Jonathan Brogaard and Rob Palmatier achieve Emerald Citations of Excellence
Two professors at the University of Washington Foster School of Business—Robert Palmatier and Jonathan Brogaard—have received 2017 Emerald Citations of Excellence.
The Citations of Excellence, part of the Emerald Publishing Group’s annual Literati Awards, recognize authors of the papers that are cited the most across all business disciplines by other scholars during a given year. Academic citations are a key indicator of a study’s influence and relevance.
Demystifying HFT
Brogaard is an assistant professor of finance and GM Nameplate Endowed Faculty Fellow at the Foster School.
Winning the Emerald Citation of Excellence is his 2014 paper, “High-Frequency Trading and Price Discovery,” co-authored by Terrence Hendershott and Ryan Riordan. The study sheds some empirical light on high-frequency trading (HFT), a controversial new breed of market-maker that buys and sells at unprecedented volumes and speeds using complex algorithms running on powerful computers. The arrival of high-frequency trading over the past decade or so has been disconcerting to traditional investors. HFTs are obtuse, unregulated, incredibly profitable and often accused of causing frightening market-wide shocks such as the “flash crash” of May 2010.

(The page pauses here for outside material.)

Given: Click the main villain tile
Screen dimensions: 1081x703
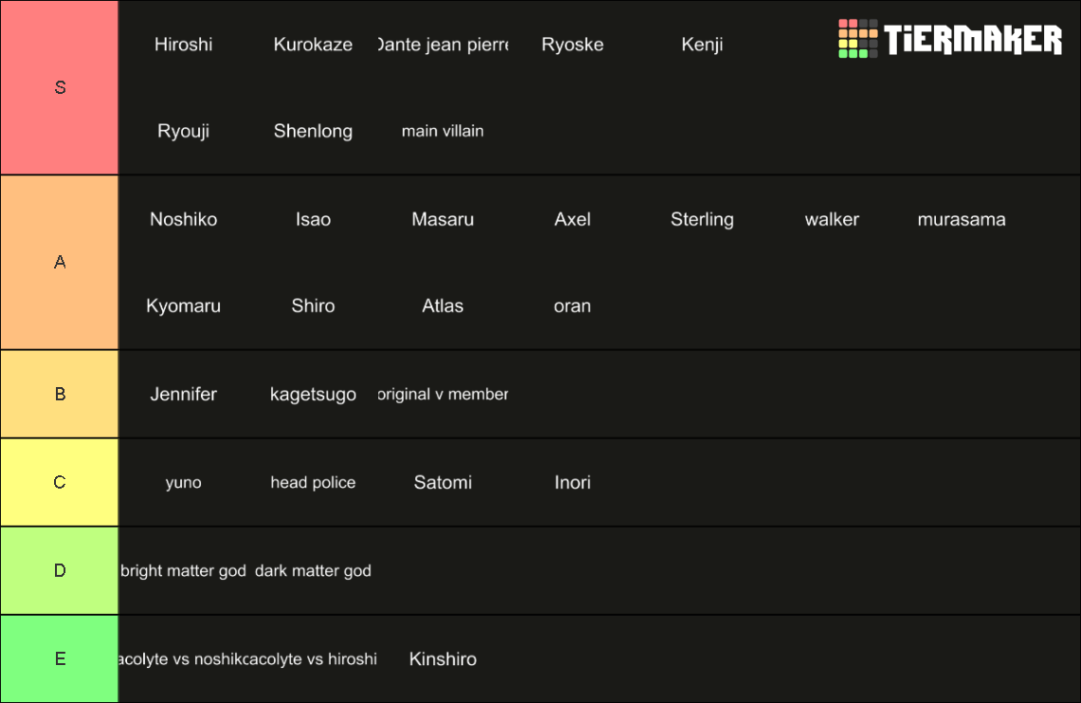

But Brogaard’s paper associates HFTs with at least one positive: improved market quality. Specifically, they help incorporate new information into prices faster.
The paper, published in the Review of Financial Studies, previously received the Michael J. Brennan Award, as the year’s top contribution to the influential finance journal.
Examining RBT
Palmatier is a professor of marketing, the John C. Narver Endowed Professor in Business Administration and research director of Foster’s Center for Sales and Marketing Strategy.

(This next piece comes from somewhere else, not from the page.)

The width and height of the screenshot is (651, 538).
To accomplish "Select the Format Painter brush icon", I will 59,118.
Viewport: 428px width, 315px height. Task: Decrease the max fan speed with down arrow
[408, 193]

His Citation of Excellence-winning paper is “Resource-based theory in marketing,” co-authored by Irina Kozlenkova and Steve Samaha.
The 2014 paper, published in the Journal of the Academy of Marketing Science, provides a comprehensive review of resource-based theory (RBT), an increasingly popular marketing framework for explaining and predicting competitive advantages and performance outcomes that result from the possession of key strategic assets.

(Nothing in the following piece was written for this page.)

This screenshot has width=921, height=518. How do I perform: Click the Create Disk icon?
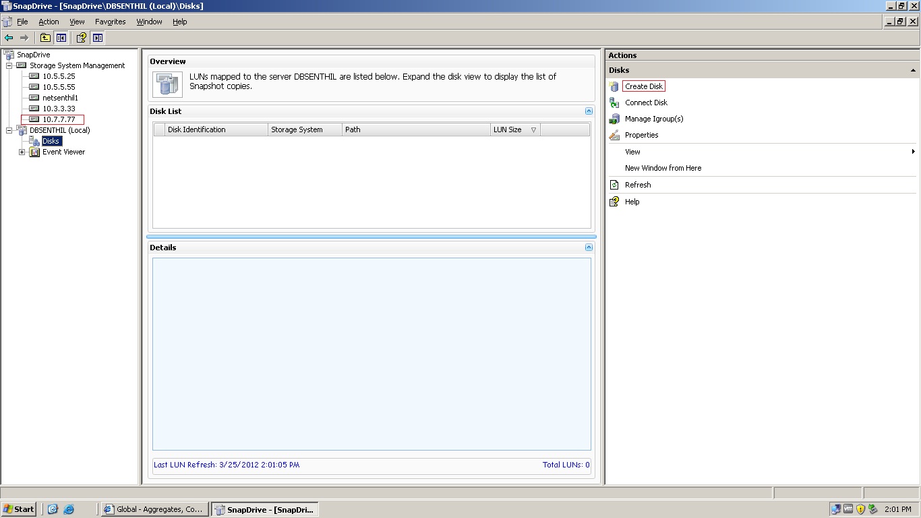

Earlier this year, the American Marketing Association named Palmatier the 12th most productive marketing researcher in the world. He has received the AMA’s Varadarajan Award for Early Contribution to Marketing Strategy Research (2012) and the Journal of Marketing’s Harold H. Maynard Award (2008) for significant contribution to marketing theory and thought. He was named a Marketing Science Institute Young Scholar (2007) and an SMA Palgrave Promising Youth Scholar (2008). He has won three Louis W. Stern Awards from the AMA, for papers that have made huge impact on the field of marketing channels and distribution strategy. In 2015, he received the Sheth Journal of Marketing Award and the Robert D. Buzzell Award from the Marketing Science Institute.
Palmatier’s 2013 Journal of Marketing paper introducing the notion of corporate relationship velocity earned an Emerald Citations of Excellence Award last year.